CinémaCritique: «Furiosa» sans Max, mais au max
Presque octogénaire, George Miller reste inégalé dans l'art de trousser un film d'action. A découvrir en salles dès le 22 mai.
- par
- Jean-Charles Canet
De longues années s'étaient écoulées pour le grand retour du réalisateur George Miller dans l'univers qui l'a rendu célèbre, celui de «Mad Max» avec un «Fury Road» qui démontrait aisément que l'Australien n'avait pas perdu la main. Trente ans s'étaient pourtant écoulés entre l'opus (et hélas pas le meilleur) avec Mel Gibson (1985) et celui (2015) avec Tom Hardy dans le rôle titre. Et, surtout, avec Charlize Théron dans le rôle de Furiosa, personnage à qui George Miller offre aujourd'hui une préquelle.
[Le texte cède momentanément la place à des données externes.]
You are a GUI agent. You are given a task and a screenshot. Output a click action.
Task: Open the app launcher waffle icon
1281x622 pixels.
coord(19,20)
Furiosa, justement, la belle a pris du galon. Miller dédie à ses origines un film entier, sans Max, mais radicalement dans l'environnement post apocalyptique bâti dans «Fury Road». On y retrouve la Citadelle d'Immortan Joe, Pétroville et le Moulin à Balles, les trois centres interdépendants autour desquels toute la vie barbaro-économique s'articule.
On y découvre aussi, brièvement, la fameuse Terre Verte, avant qu'elle ne devienne l'étendue morte et boueuse de «Fury Road». C'est d'ici que vient Furiosa (à qui Anya Taylor-Joy donne ses traits juvéniles). C'est de là que, enfant, elle est enlevée par le très tordu Dementus (Chris Hemsworth, excellentissime) et c'est grâce à ses multiples talents que la taiseuse intégrera le royaume d'Immortan Joe (Lachy Hulme) et concoctera sa terrible vengeance.
Le programme est donné. Il vaut ce qu'il vaut et Miller s'en tient à sa volonté de conduire Furiosa exactement au début de «Fury Road». Cela va lui prendre quasiment 2 h 30. Un objectif que le roi George va remplir une nouvelle fois avec maestria.
On reste sidéré par la mise en scène de Miller, par l'élégance de ses mouvements d'appareils, par son art de glisser d'un plan général vers le gros plan, par la beauté des cadres, leur virtuosité, leur équilibre. Par la lisibilité de son montage, aussi. On admire d'autant plus que tout semble couler de source, que le cinéaste n'a, semble-t-il, qu'à se baisser pour choisir le meilleur, sans hésitation.
Le style de Miller est unique. Il est né avec «Mad Max» (1979), il a explosé avec «Mad Max 2, le défi» (1981), il n'a pas perdu une once d'efficacité dans «Furiosa: Une saga Mad Max» (2024). Chacun de ses films d'action, à l'exception du très malade «Mad Max: Au-delà du dôme du tonnerre» (1985), donne une leçon à n'importe quel génie, autoproclamé ou non. Et on ne compte plus les imitateurs qui ont tenté de copier la formule en se vautrant sans espoir de rédemption.
Dans «Furiosa», il y a bien sûr un moment de bravoure. Une longue séquence où tout semble s'agencer parfaitement. Elle est là, elle est grande, elle vaut le déplacement à elle seule. Mais sans écraser le reste; c'en est affolant.
On aurait certes préféré que «Furiosa» soit une suite à «Fury Road» et non un épisode qui se greffe juste avant. Les préquelles ont en effet tendance à nous pomper gravement l'air (une affaire de goût personnel). Qu'importe, on chipote. C'est comme si on prétendait pouvoir détester «Fury Road» parce qu'il s'agit d'un film qui part d'un point A pour se rendre vers un point B et qui se contente ensuite de revenir symétriquement vers le point A. Pourtant, cela ne nous empêche pas d'apprécier la «Route Furieuse» et, sans aucun doute, bien plus qu'elle ne le mérite.
Car ce qui nous plait chez Miller, c'est la forme, rien que la forme, toute la forme. Tant pis si, sur le fond, en termes d'agencement et d'évolution d'univers, le bougre reste dans ses pantoufles.